**Extract**

•••••

The caption of the hearing before the ALJ was “DEPARTMENT
OF REVENUE AND HAYDIE MARQUEZ, Petitioners, vs.
CALIXTO MANUEL LOPEZ, Respondent.” After the hearing, the
ALJ filed the Order, which ordered Lopez to pay current and
retroactive child support and which offered any party “who is
adversely affected” by the Order the right to appeal to this court.
See also § 120.68 and 409.2563(10)(a), Fla. Stat. DOR appealed,
without explaining how it, or Marquez, was “adversely affected” by
this Order. Lopez did not appeal or cross-appeal.
On appeal to this court, the only argument DOR makes in its
initial brief is that the ALJ erred in calculating retroactive support
because it “charged [Lopez] twice” for his June 2017 income. DOR
does not describe how this alleged error adversely affects it or
Marquez. It appears instead that the alleged error adversely
affects Lopez, who neither objected to the alleged error below, nor
appealed the Order, nor even filed an answer brief.

•••••

**Recorded information**
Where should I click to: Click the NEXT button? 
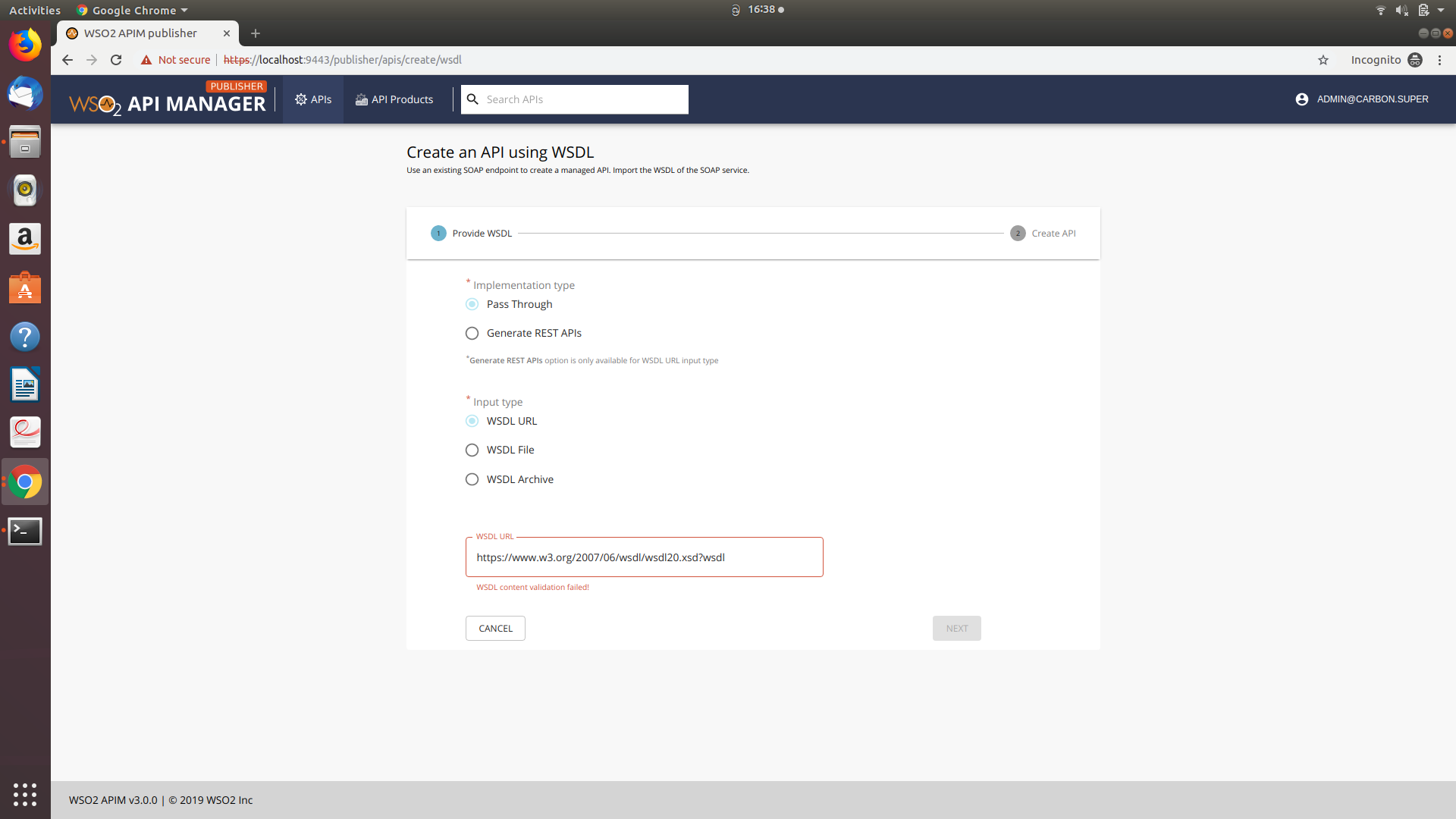(956, 628)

•••••

**Problem requirements**
Continue the court opinion on the child support appeal, picking up right after its final sentence.

**Exercise output**
If Lopez appealed this alleged error, this court would have
rejected the appeal because he failed to preserve the error for
review. See Alfred v. Dep’t of Revenue, 204 So. 3d 583, 585 (Fla. 4th
DCA 2016). We should not ignore Lopez’s lack of preservation
simply because DOR raises the unpreserved error itself. See Davis
v. Dep’t of Revenue, 221 So. 3d 790 (Fla. 2d DCA 2017) (declining
to accept DOR’s concession of error due to “Mr. Davis’s failure to
participate at any point in the proceedings below”). An appellant
cannot “concede error” on behalf of the appellee when that error
has never been raised by appellee. I would reject any such
concession and affirm the order under review.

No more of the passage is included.